DURHAM University has defended its independence, after a leaked secret cable suggested an academic sought more than £250,000 in US Government funding to develop contacts in Iran.

According to a diplomatic cable from April 2008, released through the controversial Wikileaks website, a Durham University academic submitted several proposals to the US State Department seeking a total of $439,750 – about £273,000.

The secret message states that six applications for funding were submitted to the US Embassy’s “Iran Watcher”

from “Iranian contacts in the UK”, including a named Durham figure.

The funding was to be used to set up workshops and strengthen links with organisations and individuals inside Iran, including women’s groups, journalists, academics and clerics.

A comment apparently added by an official at the US Embassy in London refers to Durham University’s “demonstrated access to academic and civil institutions”
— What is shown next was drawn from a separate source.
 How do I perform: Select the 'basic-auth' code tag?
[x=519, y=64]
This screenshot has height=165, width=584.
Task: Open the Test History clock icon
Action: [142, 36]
and the academic’s “apparently successful creation of political cover”.

One workshop would be held “under the auspices of Durham University’s School of Governmental Affairs”, the cable says.

Elsewhere, there is discussion of ideas proposed by the academic, including “for the convening in Durham of a number of Iranian local officials...

to discuss comparative government and to engage in dialogue with US counterparts and US and UK experts”.

Such an event “might offer US and USG (US Government) observers a useful look inside Iranian politics at a grassroots level”, an added comment says.

In a statement, Carolyn Fowler, Durham University registrar, said the university had a process to ensure it remained academically independent.

She said: “The university has been made aware that a confidential document which details academic funding applications made by the university, or by individuals acting on the university’s behalf, has been leaked on the internet.

“Durham University has established processes for the management of academic income and receives funding from a broad range of research and education partners, whilst remaining true to the principles of independent academic discovery.”

Durham University has a Centre for Iranian Studies which seeks to develop links between universities in the UK and Iran.

Earlier this year, Durham University PhD student Ehsan Abdoh-Tabrizi was reportedly sentenced to seven years in an Iranian jail for “insulting the leader”, taking part in protests and “having links with foreign elements”.